What we can now see is that one of the reasons for the end of this illusion lies in the way this ‘democratic information space’ was conceptualised. The web was thought of as emerging out of myriads of individualised website creators and surfers, whose joint activities would then add up miraculously to a new structured, yet democratic and open space. What was absent was a systematic approach to the need of organising collectives to systematise the processes that enables us to navigate this space. This absence, and with it the inherent ideology of individualism at the heart of the World Wide Web, was the opportunity search engines seized. They answered the question of how to navigate and organise such a space by creating algorithmically determined collectives, calling these processes of clustering, in a rather interesting twist: ‘personalisation’. In doing so, they became a force that not only enabled accessibility, but also commodified and monopolised access to information, stifled psychic and collective co-individuation and pushed instead the individualisation of the web even further. Whereas early net programmers and users with their ‘bulletin board’ postings, chat rooms or networks in the 1990s envisioned a ‘digital democracy’, instead a new form of censorship within political discourse emerged, creating what Matthew Hindman (2009) describes as ‘Googlearchy’.[17] The tragedy of the web is that ‘deliberative democracy’ has been prohibited by a flaw in the World Wide Web’s very own structure, recently elucidated by the UK referendum and the US election in 2016. 

The experience of setting up these experiments has opened up a view on what search could look like, offering ‘relevant’ search results with Tor, without the user being a ‘personalised subject’. After I conducted my research, the Tor browser switched its bundle to DuckDuckGo as its default search engine option and it is not clear whether it uses Google search results by default.
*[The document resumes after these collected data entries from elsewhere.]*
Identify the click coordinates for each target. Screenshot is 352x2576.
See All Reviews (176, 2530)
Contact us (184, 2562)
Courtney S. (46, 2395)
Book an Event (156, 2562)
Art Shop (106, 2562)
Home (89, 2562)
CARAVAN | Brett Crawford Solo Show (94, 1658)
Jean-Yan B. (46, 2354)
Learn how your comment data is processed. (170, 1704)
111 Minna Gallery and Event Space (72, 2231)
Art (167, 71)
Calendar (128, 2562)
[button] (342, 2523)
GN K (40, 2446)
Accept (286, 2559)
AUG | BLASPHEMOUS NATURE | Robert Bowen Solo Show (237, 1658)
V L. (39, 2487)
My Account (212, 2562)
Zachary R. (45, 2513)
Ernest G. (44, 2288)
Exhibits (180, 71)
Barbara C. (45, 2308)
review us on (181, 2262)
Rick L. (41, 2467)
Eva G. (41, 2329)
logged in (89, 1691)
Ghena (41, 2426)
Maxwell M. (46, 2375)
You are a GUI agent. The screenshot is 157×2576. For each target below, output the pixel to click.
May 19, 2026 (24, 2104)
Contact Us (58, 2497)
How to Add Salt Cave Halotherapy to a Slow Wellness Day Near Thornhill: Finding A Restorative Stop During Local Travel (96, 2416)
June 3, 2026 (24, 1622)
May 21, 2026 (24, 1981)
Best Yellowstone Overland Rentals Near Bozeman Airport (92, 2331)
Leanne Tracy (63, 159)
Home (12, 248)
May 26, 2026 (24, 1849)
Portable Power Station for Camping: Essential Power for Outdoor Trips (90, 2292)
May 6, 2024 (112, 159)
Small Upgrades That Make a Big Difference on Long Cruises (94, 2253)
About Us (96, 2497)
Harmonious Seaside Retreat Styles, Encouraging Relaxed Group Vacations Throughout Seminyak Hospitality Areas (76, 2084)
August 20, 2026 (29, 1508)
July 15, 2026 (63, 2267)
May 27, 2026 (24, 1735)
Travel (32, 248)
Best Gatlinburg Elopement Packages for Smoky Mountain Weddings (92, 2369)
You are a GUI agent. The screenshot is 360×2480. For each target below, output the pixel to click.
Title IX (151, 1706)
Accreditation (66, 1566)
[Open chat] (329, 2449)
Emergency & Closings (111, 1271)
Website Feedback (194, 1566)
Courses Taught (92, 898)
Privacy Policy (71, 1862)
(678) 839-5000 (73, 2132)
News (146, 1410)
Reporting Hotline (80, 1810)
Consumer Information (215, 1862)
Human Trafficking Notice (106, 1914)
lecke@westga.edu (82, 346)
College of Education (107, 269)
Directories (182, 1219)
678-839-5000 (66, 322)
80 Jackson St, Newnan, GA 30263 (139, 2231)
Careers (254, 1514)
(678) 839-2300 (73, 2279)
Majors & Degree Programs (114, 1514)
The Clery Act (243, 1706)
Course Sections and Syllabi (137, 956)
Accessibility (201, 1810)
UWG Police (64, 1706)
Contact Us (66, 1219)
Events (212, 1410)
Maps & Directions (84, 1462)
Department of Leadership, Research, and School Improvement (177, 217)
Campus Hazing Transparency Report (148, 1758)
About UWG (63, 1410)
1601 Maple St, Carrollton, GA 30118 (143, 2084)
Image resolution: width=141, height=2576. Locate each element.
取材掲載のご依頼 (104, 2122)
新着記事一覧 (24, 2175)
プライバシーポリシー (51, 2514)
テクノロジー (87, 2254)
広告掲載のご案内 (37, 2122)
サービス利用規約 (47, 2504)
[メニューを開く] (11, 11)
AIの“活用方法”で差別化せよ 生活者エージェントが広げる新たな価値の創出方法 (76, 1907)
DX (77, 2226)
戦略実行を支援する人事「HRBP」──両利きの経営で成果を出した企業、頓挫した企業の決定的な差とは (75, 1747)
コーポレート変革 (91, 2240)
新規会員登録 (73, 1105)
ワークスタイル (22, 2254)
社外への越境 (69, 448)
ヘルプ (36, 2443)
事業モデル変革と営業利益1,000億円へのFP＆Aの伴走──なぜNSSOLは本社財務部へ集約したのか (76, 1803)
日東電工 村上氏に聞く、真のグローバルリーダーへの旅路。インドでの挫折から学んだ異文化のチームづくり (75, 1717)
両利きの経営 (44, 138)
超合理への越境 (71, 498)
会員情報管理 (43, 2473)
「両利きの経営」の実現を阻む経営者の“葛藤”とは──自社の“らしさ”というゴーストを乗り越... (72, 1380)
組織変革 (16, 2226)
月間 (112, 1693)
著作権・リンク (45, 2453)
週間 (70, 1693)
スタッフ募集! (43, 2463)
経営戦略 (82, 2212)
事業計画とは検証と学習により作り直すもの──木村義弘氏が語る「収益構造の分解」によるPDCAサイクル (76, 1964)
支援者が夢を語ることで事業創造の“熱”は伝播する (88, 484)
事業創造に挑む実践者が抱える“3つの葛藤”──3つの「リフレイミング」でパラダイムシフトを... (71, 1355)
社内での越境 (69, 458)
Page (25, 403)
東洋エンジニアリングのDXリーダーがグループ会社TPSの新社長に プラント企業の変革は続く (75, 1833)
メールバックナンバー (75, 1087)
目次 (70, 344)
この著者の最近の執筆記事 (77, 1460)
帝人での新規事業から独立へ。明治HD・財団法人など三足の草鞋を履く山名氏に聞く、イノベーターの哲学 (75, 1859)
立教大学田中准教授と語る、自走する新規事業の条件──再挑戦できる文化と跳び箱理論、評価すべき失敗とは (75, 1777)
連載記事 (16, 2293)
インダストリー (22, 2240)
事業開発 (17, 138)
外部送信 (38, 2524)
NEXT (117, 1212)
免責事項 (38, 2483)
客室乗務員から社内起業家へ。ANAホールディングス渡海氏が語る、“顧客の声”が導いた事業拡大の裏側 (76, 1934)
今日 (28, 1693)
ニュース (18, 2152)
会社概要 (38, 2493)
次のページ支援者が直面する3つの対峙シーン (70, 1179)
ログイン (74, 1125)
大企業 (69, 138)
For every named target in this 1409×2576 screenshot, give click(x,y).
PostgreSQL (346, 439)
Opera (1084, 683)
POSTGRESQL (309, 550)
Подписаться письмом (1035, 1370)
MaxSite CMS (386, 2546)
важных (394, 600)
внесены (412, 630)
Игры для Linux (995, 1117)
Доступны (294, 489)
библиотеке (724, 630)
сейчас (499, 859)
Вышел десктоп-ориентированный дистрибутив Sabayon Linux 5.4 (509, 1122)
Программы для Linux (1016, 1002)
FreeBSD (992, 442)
However it offers privacy browsing and doesn’t track users because data (user IP) is not collected nor do they collect precise geo-location and assign it to a particular user. Tor then provides online protection in the form of anonymity, even though there are still risks to using Tor as it has been and could potentially be compromised by malicious actors in the future. Aside from its other merits in terms of challenging surveillance by state actors, using Tor is also one, albeit not the only, strategy to challenge the internet’s very own malevolent power structures. As one of the few alternatives to personalised search it offers to the ‘anonymous user’ a chance to actually explore the internet in an on-going and almost impossible experiment in anonymity.

Appendix: Interview with an Anonymous hacker (AH)

Renée Ridgway (RR): What makes Tor unsafe?

AH: When you use Tor you are just a client. But the exit nodes are a real problem. We do not know who is running the servers of these exit nodes. They could be anyone in the world, also governmental officials, FBI, CIA, SIS, M16, etc.

RR: Can I be anonymous on the internet?

AH: There is no way to be anonymous on the internet actually. Or, if you would be anonymous, it would be temporary and it would cost much effort and money. If you wish to be anonymous you would need to hack a wireless network somewhere, anonymously, by sitting in a car in the street for example. The computer or device you are using needs to not be registered to you, or that you have purchased it because its MAC (media access control) address is traceable. (Every device has a MAC address, but there are ways to remove it.) After using the internet for whatever you want to do you would then need to destroy the computer or get rid of it in some way, pass it on, knowing full well that you have been able to be tracked. Nowadays the way you type, how long it takes, rhythm, keystrokes, (e-biometrics) are also personally identifiable.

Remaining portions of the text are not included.